If ya already got it, I don't guess you need it again. Im still looking for an online owners manual...if I were buying JD, I could read the whole manual before even getting my tractor. I wish CC had them on their site.

Anyway, sorry if it's something everyone already has seen.

Greg


----------



## bontai Joe (Sep 16, 2003)

Greg,
No need to appologize. It will be useful to those of us that don't yet own a Cub and want to see how they are built. Also valuable to those that do own one and want a different model because of trading up or down the line. Don't worry, as Martha Stewart would say, "It's a good thing."


----------



## jodyand (Sep 16, 2003)

Yea im happy you posted it i printed it out here at work and now i have a spare one. Thanks:thumbsup: 
Jody


----------



## Fusion1970 (Feb 23, 2004)

It's all good. :smoking: I am still trying to find an owners manual online, but I've got bigger fish to fry...I have a 1525 in lawaway that the key was apparently left on to run up the hours on the hourmeter (at TSC), price $1600. My local dealer who said he could find me a new 1525 did just that. He called me and told me he found one. Relieved, I asked how much. "It is $2299", he said. There goes getting one from a dealer. I think he's a few frys short of a Happy Meal.

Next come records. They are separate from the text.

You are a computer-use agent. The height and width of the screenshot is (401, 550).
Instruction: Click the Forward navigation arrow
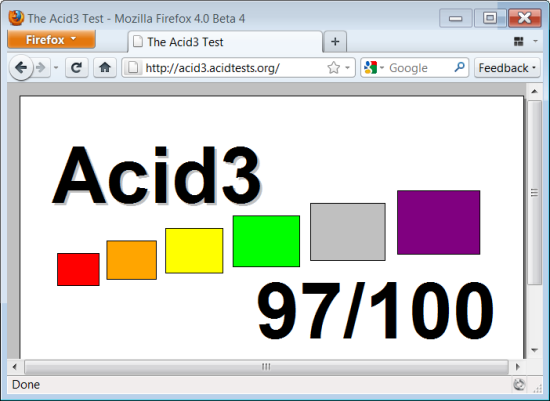pos(41,67)
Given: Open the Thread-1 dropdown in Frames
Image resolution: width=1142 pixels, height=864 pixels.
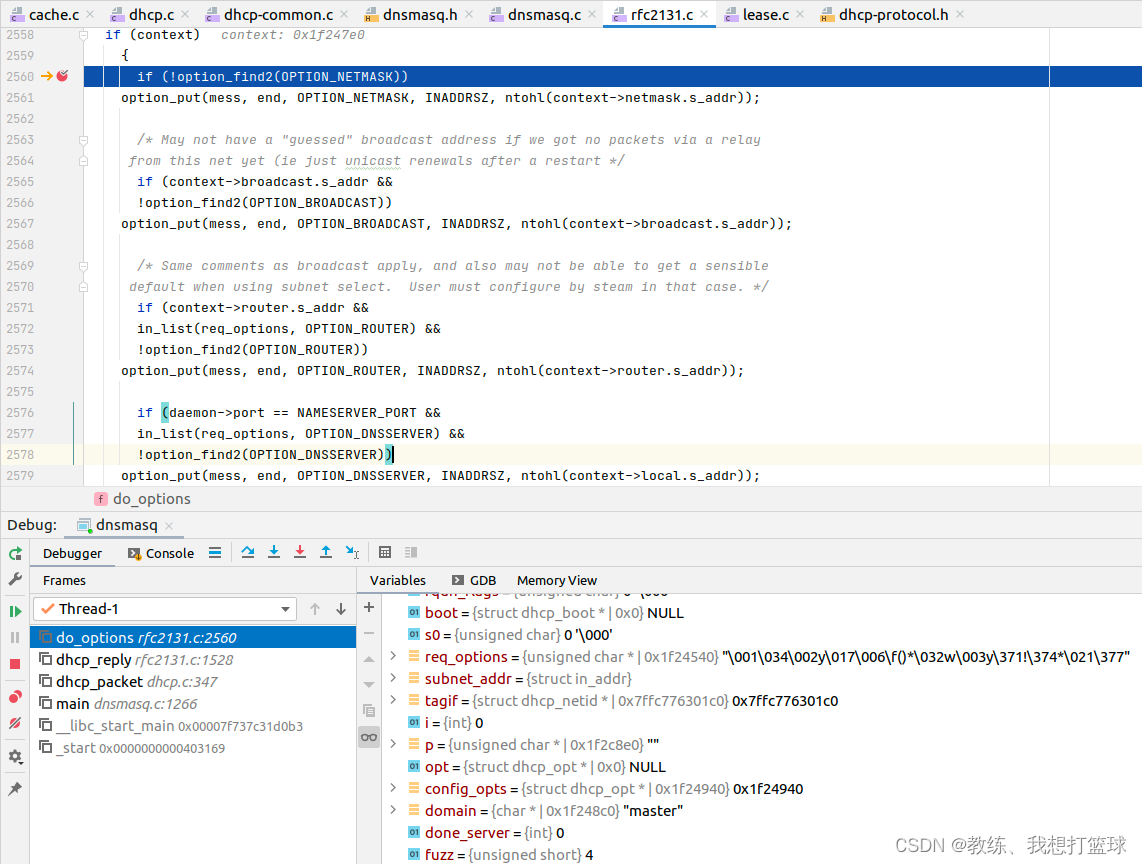Looking at the screenshot, I should pyautogui.click(x=288, y=608).
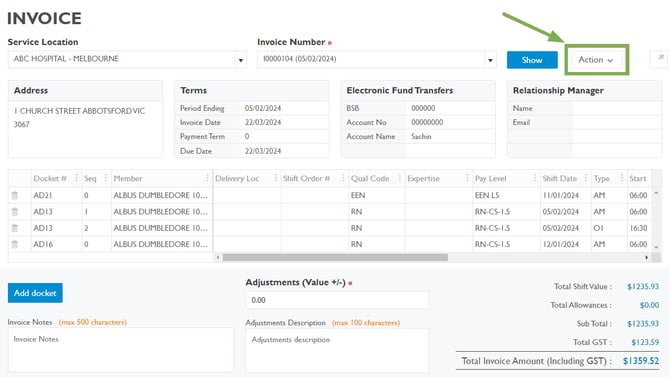The image size is (670, 377).
Task: Focus the Adjustments description text area
Action: point(337,350)
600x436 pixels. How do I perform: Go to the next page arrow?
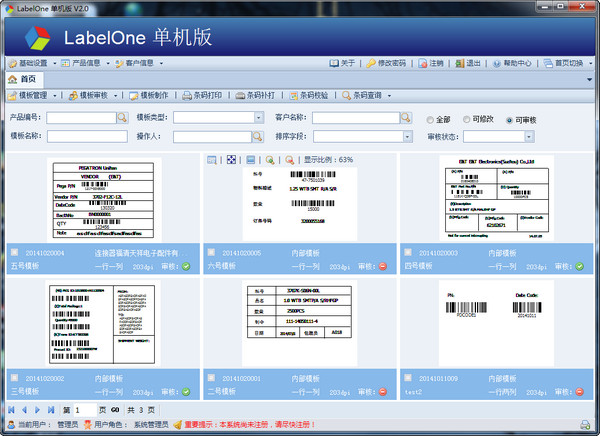tap(37, 410)
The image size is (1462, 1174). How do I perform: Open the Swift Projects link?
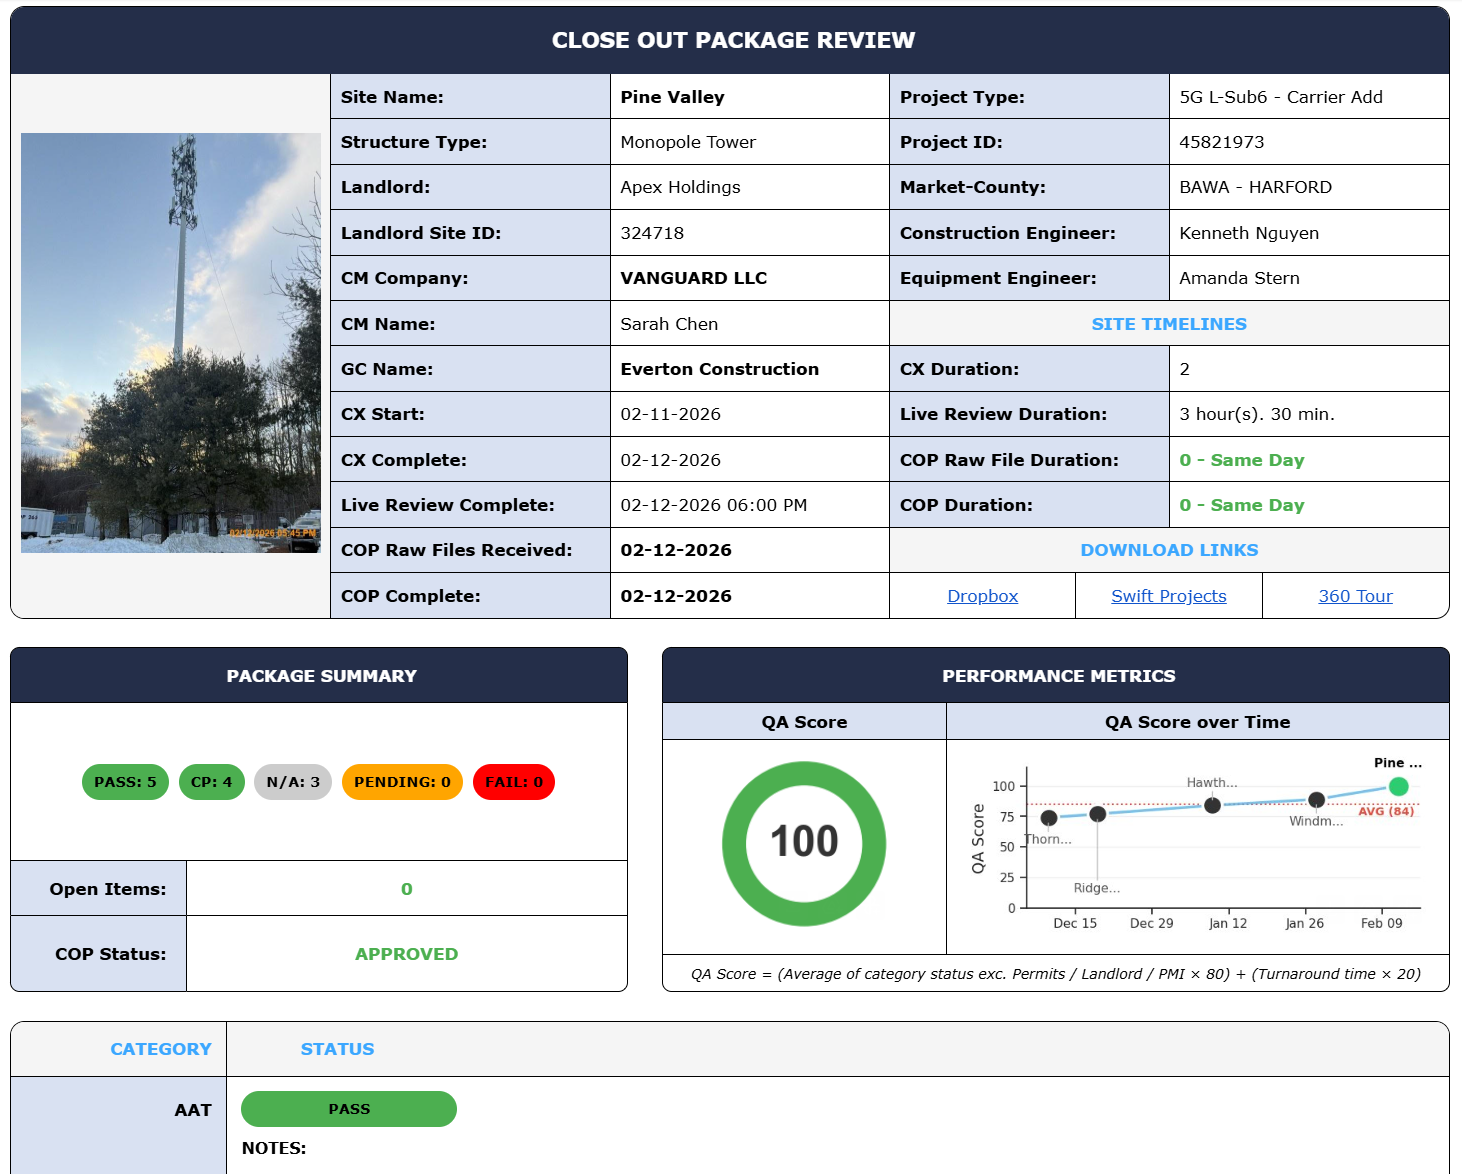tap(1168, 595)
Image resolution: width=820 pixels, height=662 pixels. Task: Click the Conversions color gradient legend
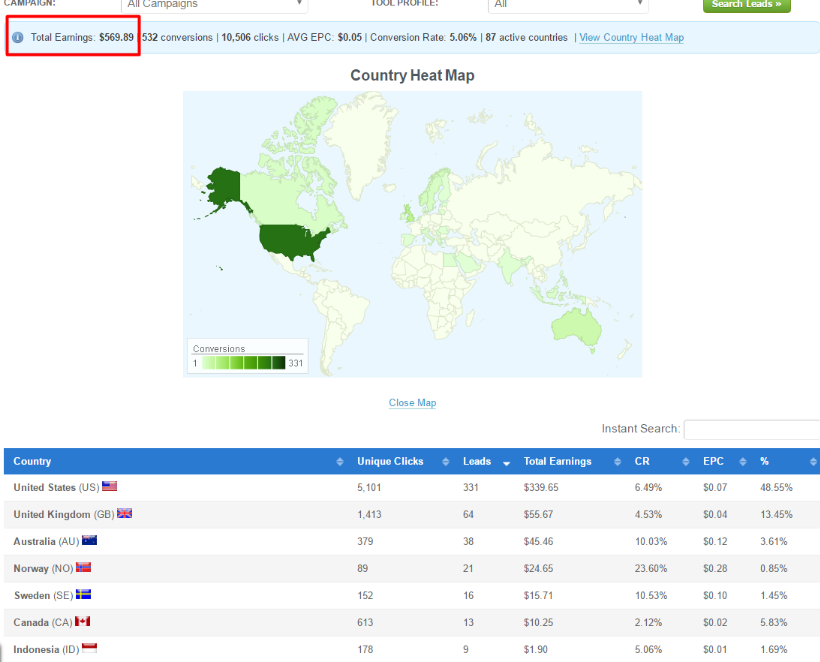tap(243, 363)
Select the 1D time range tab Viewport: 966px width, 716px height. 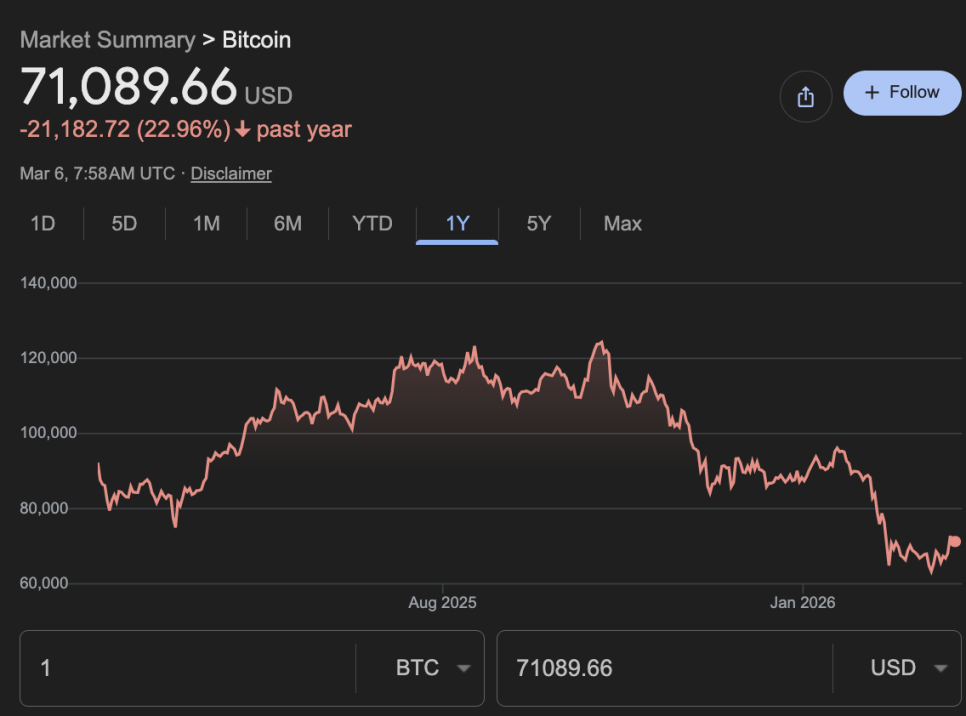(x=43, y=223)
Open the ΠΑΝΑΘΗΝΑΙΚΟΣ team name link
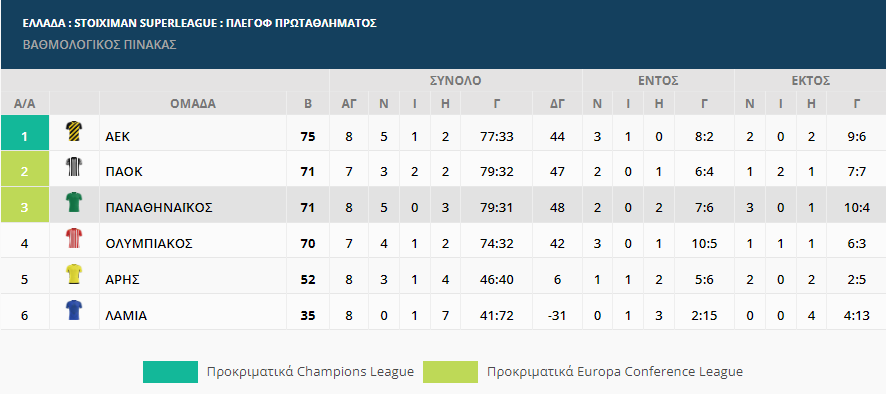This screenshot has height=394, width=886. pyautogui.click(x=159, y=207)
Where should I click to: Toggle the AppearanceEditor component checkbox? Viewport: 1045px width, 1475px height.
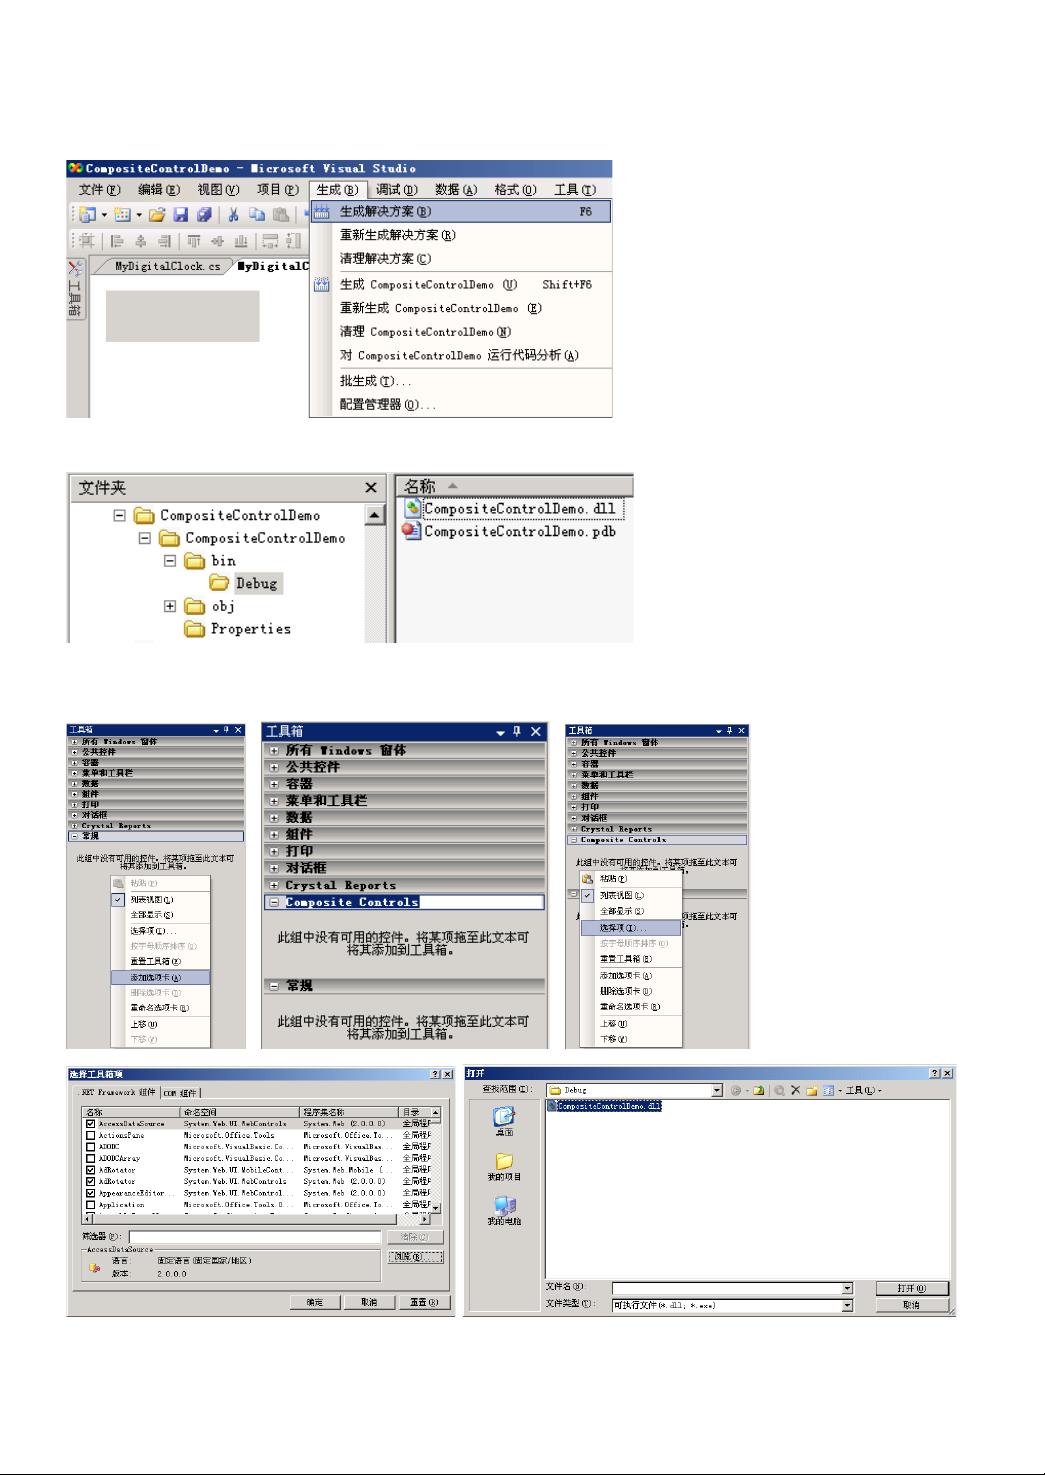91,1193
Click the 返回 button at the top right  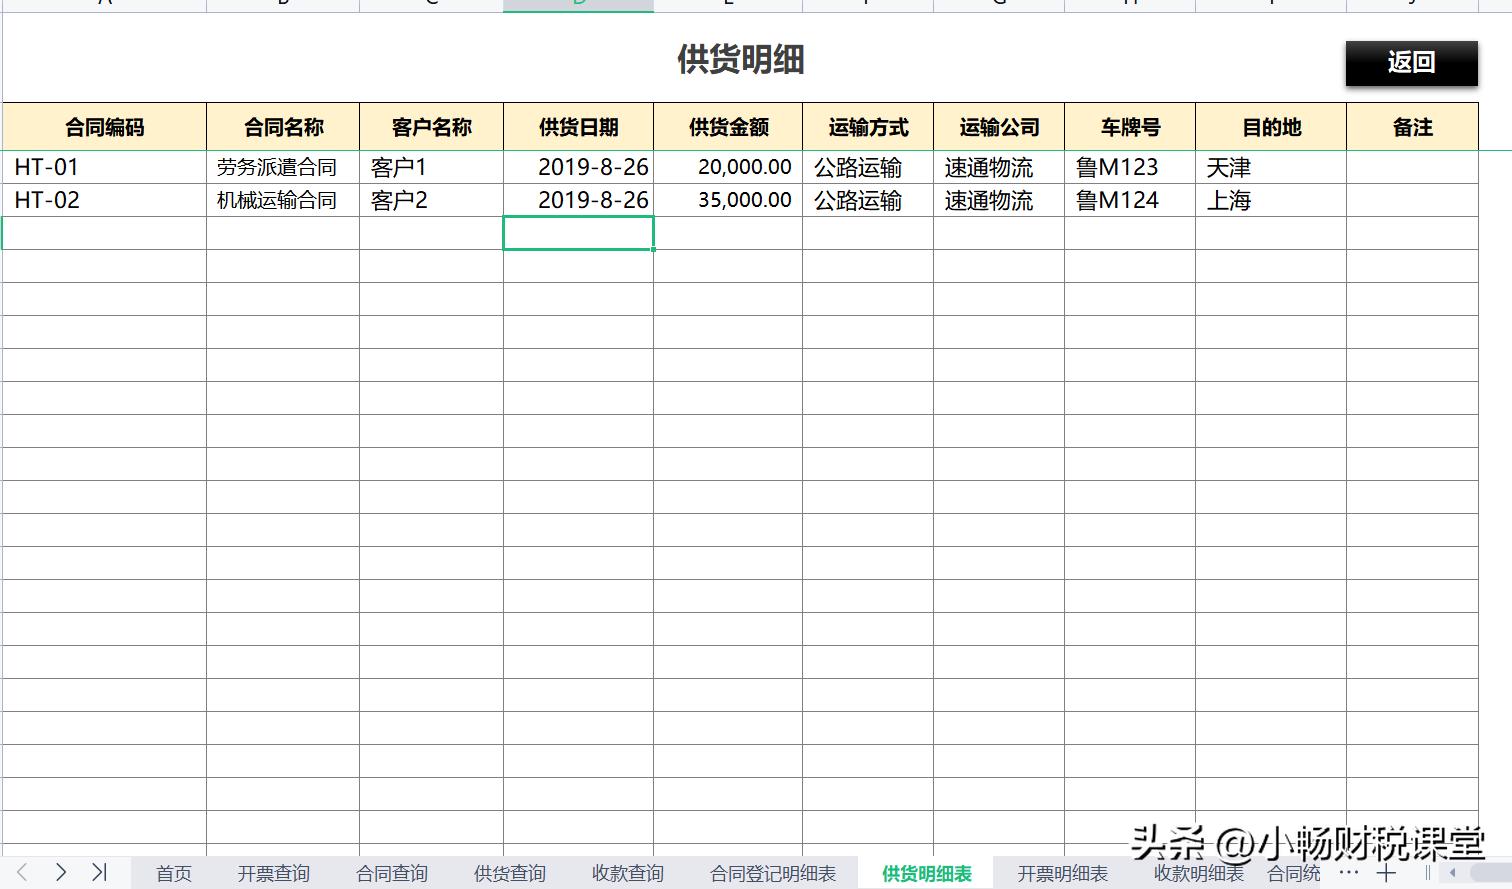pyautogui.click(x=1411, y=62)
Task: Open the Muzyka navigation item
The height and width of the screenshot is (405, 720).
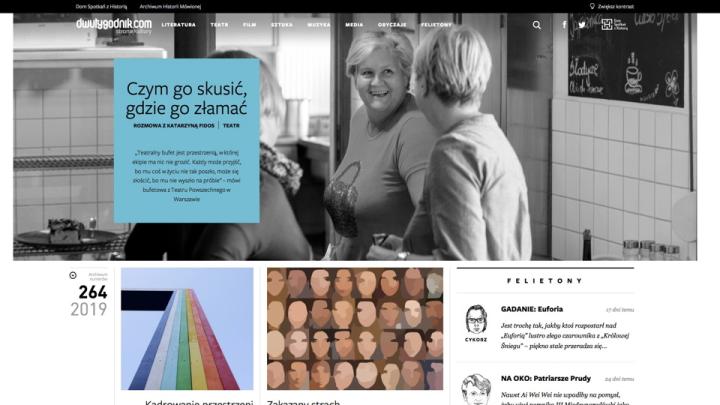Action: click(x=319, y=24)
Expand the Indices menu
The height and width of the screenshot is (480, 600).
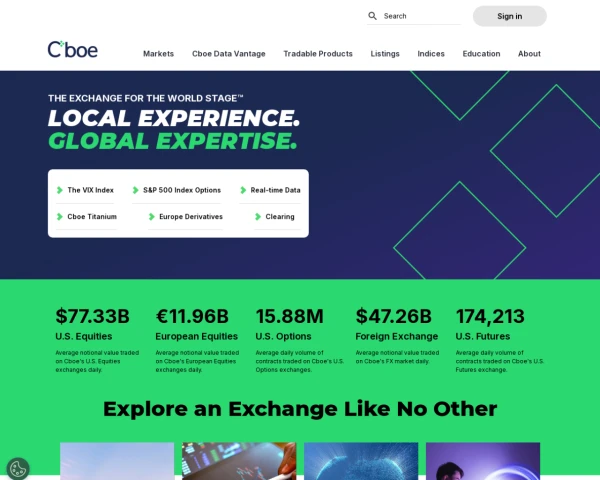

I called Lowes today, and was told they have two left, both new (not a demo model), but has been serviced, so they might have an hour on them for $1399. They just came down, as when I called them a couple weeks ago, they were both $1799. I am planning on getting my tractor next Tuesday, but im unsure of which one to get. If Lowes still has one of the 1525's left for $1399, thats a no-brainer...but with my luck, they will be gone and I will be back to the 1525 at TSC with 110 hours.

This is giving me a headache. If I didn't already buy a front bumper for the 1525, I might say the hell with it and just get a 1018 that is still "in the box". 

Seems picking a tractor can sometimes be more time consuming than finding a wife! LOL

Wish me luck!
Greg


----------



## MrWiggles2 (Feb 26, 2004)

:homereat: 

Can only wonder what Martha's new motto will be.... 


:lying: "Its a good thang dog" Get used to it.

spam


----------



## MrWiggles2 (Feb 26, 2004)

:homereat:

Anyone know where I can get a bumper for a Cub 1515 cheaper than the $80 at the dealer?


----------



## jodyand (Sep 16, 2003)

> _Originally posted by MrWiggles2 _
> *:homereat:
> 
> Anyone know where I can get a bumper for a Cub 1515 cheaper than the $80 at the dealer? *


Some Lowe's sell the MTD bumper which is the same as the Cub just black instead of yellow for i think $30.
Jody


----------



## Fusion1970 (Feb 23, 2004)

I did find out that the bumper fits both the 1000 and 1500 series (I thought they would, but was not sure)

TSC has the yellow Cub Cadet bumper for $69.99, and the black MTD bumper, like Jody is talking about, for about $30.

Greg


----------



## MrWiggles2 (Feb 26, 2004)

:homereat: 

Thanks guys...:thumbsup:


----------